Aprende-se na escola, nas aulas de história: No primeiro time da Música Popular Brasileira, os valentes exilados pela censura e os refinamentos de acento jazzy da Bossa Nova, sexagenária. Erasmo não jogava nem de um lado, nem de outro. Ocupado com o amor de carne e osso e os espinhos da vida real, jamais afetou erudição ou cometeu uma canção panfletária de protesto.
As canções assinadas em parceria com Roberto Carlos, Rei como Elvis Presley, a inspirada carreira solo, dedicada a rocks sem nenhuma firula, sempre se pautou pela comunicação de sentimentos conhecidos de toda a gente, no conteúdo e na forma. As distorções talvez soassem um tanto estranhas para o gosto médio da época, como sugere uma ruidosa passeata contra a guitarra elétrica, mas as baladas sempre acertaram em cheio – um tiro certeiro no coração da claudicante indústria fonográfica tupiniquim.
A apresentação realizada no festival Rec Beat, em pleno carnaval pernambucano, mais ou menos recente, atesta o acerto da fórmula. Poucos artistas podem sustentar um show inteiro amparado exclusivamente no apelo das canções, como ele fez ali. Firme e forte, apesar da voz pouca e dos cabelos brancos, Erasmo não precisou de piruetas e fantasias para domar a energia selvagem de uma banda formada por meninos ainda em fraldas, fedendo a mijo, nem teve de explicar a sua presença no palco para o prezado público. Bastou abrir a boca. A galera esteve o tempo inteiro na palma de sua mão.

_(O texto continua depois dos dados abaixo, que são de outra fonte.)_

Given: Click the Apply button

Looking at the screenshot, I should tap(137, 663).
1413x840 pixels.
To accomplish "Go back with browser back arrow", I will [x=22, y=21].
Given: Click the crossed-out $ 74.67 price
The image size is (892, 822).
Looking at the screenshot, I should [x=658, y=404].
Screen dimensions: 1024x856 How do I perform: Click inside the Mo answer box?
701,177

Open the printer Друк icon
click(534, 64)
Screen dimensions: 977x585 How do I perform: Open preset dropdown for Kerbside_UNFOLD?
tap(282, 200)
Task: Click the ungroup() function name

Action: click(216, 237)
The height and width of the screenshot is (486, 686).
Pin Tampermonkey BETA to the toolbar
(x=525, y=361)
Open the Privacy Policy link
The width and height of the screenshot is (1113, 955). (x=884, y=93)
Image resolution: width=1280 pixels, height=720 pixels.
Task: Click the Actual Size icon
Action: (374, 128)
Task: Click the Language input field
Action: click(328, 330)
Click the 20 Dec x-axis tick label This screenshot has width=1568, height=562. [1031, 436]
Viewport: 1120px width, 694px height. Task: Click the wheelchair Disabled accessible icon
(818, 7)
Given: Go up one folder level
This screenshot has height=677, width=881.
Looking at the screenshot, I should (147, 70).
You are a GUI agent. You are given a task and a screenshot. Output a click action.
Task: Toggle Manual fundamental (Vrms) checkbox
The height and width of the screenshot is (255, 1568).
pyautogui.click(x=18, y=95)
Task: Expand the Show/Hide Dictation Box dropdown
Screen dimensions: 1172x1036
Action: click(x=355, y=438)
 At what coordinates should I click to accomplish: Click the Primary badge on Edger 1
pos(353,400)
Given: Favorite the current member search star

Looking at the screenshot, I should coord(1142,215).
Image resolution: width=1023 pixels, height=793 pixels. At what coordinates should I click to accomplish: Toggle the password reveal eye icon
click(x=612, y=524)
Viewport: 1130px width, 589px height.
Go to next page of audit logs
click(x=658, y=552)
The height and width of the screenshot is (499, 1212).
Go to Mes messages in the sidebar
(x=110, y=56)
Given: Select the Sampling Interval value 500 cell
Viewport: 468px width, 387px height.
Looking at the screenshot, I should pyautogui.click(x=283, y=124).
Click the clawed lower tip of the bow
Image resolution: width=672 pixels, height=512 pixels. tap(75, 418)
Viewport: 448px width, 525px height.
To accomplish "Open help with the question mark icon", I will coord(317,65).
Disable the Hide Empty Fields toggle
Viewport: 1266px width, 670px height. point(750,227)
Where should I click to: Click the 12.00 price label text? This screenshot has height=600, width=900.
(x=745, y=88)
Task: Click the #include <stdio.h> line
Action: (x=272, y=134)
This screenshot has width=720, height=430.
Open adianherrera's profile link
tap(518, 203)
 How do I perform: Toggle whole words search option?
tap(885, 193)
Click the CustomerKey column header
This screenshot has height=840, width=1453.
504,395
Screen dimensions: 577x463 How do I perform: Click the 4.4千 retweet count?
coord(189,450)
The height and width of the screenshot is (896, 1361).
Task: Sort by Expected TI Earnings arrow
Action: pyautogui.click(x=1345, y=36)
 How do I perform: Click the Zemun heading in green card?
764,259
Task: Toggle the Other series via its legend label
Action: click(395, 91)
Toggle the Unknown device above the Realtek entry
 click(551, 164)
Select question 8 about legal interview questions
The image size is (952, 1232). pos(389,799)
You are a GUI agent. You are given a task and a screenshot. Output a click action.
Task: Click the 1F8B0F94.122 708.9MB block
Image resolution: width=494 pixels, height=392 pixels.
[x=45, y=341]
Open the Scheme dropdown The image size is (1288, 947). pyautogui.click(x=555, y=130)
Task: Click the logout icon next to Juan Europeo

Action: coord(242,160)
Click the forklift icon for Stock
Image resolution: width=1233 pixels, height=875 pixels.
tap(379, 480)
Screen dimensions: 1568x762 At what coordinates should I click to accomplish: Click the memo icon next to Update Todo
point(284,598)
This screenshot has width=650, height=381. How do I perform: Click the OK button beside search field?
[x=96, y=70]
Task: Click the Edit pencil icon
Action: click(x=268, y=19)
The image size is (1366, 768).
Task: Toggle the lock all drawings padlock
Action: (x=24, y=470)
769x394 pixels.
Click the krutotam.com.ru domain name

‘Amor é isso’ (2018), seu último álbum digno de nota, com produção de Pupilo (leia-se Nação Zumbi), seguiu na mesma toada de sempre, tudo preto no branco, a começar pela capa, despida de qualquer adorno, sem qualquer ilustração. Na rima mais fácil, por assim dizer, a sua maior grandeza. As faixas escorrem, uma depois da outra, fluindo frescas como a água derramada da bica. Há afeto e desejo, além de uma comovente ponta de pieguice. Após décadas de carreira, o velhinho continuava mandando bem.